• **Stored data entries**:
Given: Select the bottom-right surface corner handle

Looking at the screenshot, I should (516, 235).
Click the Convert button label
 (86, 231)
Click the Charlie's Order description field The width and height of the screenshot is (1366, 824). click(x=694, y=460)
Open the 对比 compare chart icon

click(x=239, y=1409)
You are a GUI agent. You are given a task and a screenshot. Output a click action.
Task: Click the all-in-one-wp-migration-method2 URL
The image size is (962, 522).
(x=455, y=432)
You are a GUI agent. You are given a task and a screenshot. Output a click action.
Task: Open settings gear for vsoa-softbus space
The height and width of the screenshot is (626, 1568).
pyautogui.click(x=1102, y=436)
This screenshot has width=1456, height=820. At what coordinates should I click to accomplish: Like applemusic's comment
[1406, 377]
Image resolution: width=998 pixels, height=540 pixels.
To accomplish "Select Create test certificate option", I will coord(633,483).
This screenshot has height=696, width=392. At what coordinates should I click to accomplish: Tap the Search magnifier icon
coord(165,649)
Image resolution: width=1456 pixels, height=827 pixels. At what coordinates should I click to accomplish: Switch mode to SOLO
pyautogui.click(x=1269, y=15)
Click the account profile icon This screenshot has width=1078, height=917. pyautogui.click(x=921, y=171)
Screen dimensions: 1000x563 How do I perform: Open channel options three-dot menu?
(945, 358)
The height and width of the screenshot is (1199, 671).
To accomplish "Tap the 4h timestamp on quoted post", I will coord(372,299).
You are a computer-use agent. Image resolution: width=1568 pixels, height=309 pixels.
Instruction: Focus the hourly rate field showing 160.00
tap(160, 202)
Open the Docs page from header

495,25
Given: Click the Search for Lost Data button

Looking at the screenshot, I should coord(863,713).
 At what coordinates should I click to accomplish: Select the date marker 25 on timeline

• **WHAT YOU NEED TO DO**: Repeat each record word for word.

• **EXERCISE RESULT**:
Given: Select the bottom-right surface corner handle

Looking at the screenshot, I should (516, 235).
Click the Convert button label
 (86, 231)
Click the Charlie's Order description field The width and height of the screenshot is (1366, 824). click(x=694, y=460)
Open the 对比 compare chart icon

click(x=239, y=1409)
You are a GUI agent. You are given a task and a screenshot. Output a click action.
Task: Click the all-in-one-wp-migration-method2 URL
The image size is (962, 522).
(x=455, y=432)
You are a GUI agent. You are given a task and a screenshot. Output a click action.
Task: Open settings gear for vsoa-softbus space
The height and width of the screenshot is (626, 1568).
pyautogui.click(x=1102, y=436)
This screenshot has width=1456, height=820. At what coordinates should I click to accomplish: Like applemusic's comment
[1406, 377]
Image resolution: width=998 pixels, height=540 pixels.
To accomplish "Select Create test certificate option", I will coord(633,483).
This screenshot has height=696, width=392. At what coordinates should I click to accomplish: Tap the Search magnifier icon
coord(165,649)
Image resolution: width=1456 pixels, height=827 pixels. At what coordinates should I click to accomplish: Switch mode to SOLO
pyautogui.click(x=1269, y=15)
Click the account profile icon This screenshot has width=1078, height=917. pyautogui.click(x=921, y=171)
Screen dimensions: 1000x563 How do I perform: Open channel options three-dot menu?
(945, 358)
The height and width of the screenshot is (1199, 671).
To accomplish "Tap the 4h timestamp on quoted post", I will coord(372,299).
You are a computer-use agent. Image resolution: width=1568 pixels, height=309 pixels.
Instruction: Focus the hourly rate field showing 160.00
tap(160, 202)
Open the Docs page from header

495,25
Given: Click the Search for Lost Data button

Looking at the screenshot, I should coord(863,713).
 At what coordinates should I click to accomplish: Select the date marker 25 on timeline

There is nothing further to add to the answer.